Limitations & Future Work

  • Nearest neighbor search is still \(2^{D-d}\), only practical for \(D-d \leq 20\). Achieving higher coding gains (e.g., \(D \geq 64\) like QTIP) requires more efficient searching.
  • In scenarios above 4-bit where \(d \leq 6\), high-dimensional inter-channel correlation is lost—a common constraint for all VQ methods.
  • Whitening matrix \(\bm T\) is learned layer-wise; significant distribution shifts might require recalibration via a calibration set.

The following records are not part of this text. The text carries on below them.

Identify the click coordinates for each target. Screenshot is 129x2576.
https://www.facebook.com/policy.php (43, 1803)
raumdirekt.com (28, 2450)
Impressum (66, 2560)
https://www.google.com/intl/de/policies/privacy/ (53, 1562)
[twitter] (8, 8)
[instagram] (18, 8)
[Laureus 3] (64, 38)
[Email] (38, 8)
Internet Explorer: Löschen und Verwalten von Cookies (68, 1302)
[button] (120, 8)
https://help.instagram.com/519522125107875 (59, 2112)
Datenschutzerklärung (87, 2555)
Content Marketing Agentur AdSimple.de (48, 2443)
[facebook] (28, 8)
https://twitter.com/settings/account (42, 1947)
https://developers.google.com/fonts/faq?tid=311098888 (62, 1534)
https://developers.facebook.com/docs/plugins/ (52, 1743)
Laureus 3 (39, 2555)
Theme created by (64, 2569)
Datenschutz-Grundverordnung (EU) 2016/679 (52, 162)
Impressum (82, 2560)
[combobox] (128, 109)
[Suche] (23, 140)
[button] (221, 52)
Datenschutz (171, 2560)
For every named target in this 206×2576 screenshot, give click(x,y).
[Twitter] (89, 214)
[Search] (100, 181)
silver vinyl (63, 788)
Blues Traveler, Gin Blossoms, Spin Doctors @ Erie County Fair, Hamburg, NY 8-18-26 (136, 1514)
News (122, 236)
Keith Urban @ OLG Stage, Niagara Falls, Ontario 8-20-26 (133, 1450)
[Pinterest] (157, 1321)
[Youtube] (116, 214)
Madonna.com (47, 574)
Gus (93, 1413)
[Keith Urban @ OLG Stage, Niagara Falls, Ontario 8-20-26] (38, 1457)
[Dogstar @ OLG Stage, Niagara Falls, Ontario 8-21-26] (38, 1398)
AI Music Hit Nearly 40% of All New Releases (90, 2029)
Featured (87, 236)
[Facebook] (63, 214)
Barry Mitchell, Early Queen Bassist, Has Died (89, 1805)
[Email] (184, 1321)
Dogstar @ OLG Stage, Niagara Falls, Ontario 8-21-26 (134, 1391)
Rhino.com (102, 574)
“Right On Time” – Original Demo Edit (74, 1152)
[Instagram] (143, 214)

  • Weight-only only; joint activation quantization (e.g., W4A4, W2A4) has not been addressed.
  • \(\bm M\) is shared globally; whether grouping by hidden dimensions or layer families would improve results remains unexplored.

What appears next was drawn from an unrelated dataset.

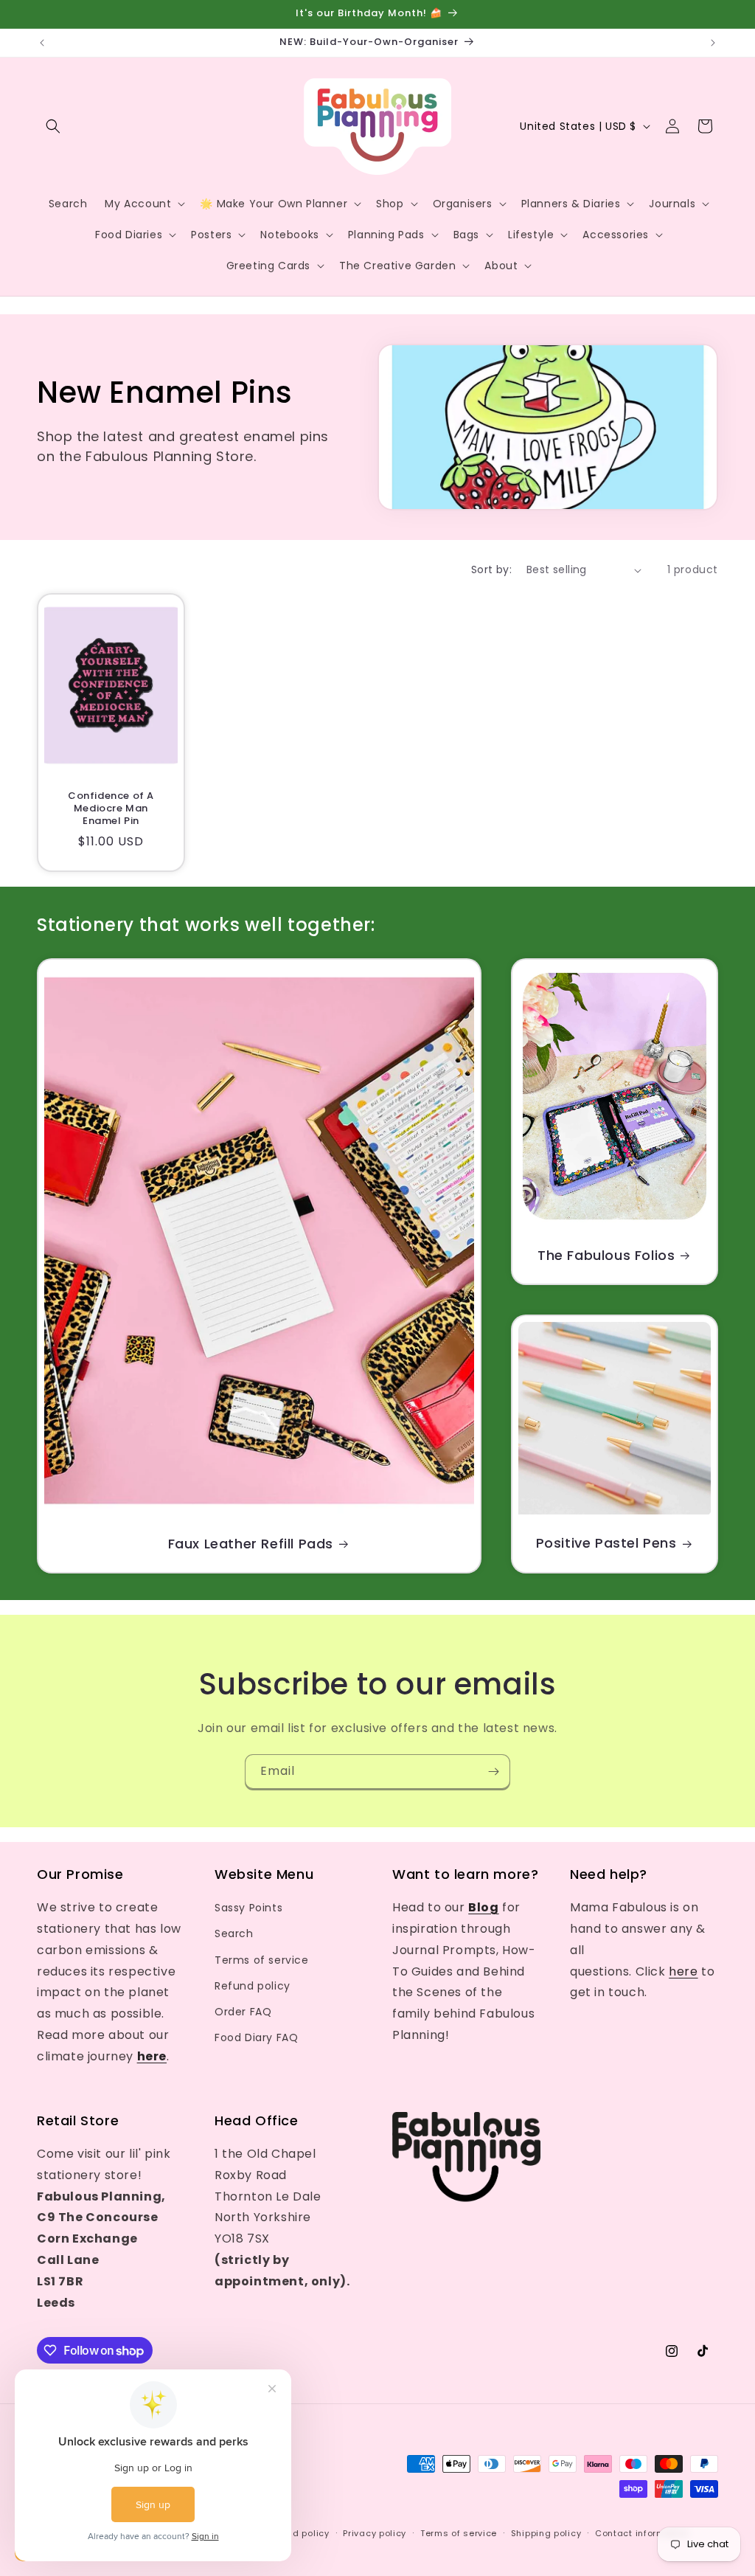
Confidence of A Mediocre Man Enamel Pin (111, 809)
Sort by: (491, 569)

  • vs. Uniform Quantization (AWQ / QuIP#): UQ is limited to discrete INT2/3/4; LiftQuant is continuously adjustable.
  • vs. Vector Quantization (AQLM / VPTQ / QTIP): VQ is accurate but slow due to LUT; LiftQuant approaches QTIP accuracy while remaining hardware-friendly via linear operators.
  • vs. Q-Palette (mixed quantizers for fractional bits): Q-Palette requires heterogeneous kernel libraries; LiftQuant uses a single unified operator.
  • Insight: The lift-then-project approach can be generalized to KV-cache, activation, and optimizer state quantization—any scenario requiring continuous compression ratios. CLT-based codebook generation is a universal methodology.

Rating

  • Novelty: ⭐⭐⭐⭐⭐ First to implement continuous bit-width LLM quantization; the lift-then-project mechanism is truly novel.
  • Experimental Thoroughness: ⭐⭐⭐⭐⭐ Comprehensive coverage across Gaussian source theory, Llama 7B/13B/70B PPL, and 24GB/12GB GPU Pareto deployment.
  • Writing Quality: ⭐⭐⭐⭐⭐ Clear CLT motivation; Figure 1 Pareto curves directly address pain points; Figure 2 codebook visualization is intuitive.
  • Value: ⭐⭐⭐⭐⭐ Running 70B models on 24GB GPUs is an industrial necessity; fractional bit concepts will influence future LLM quantization design.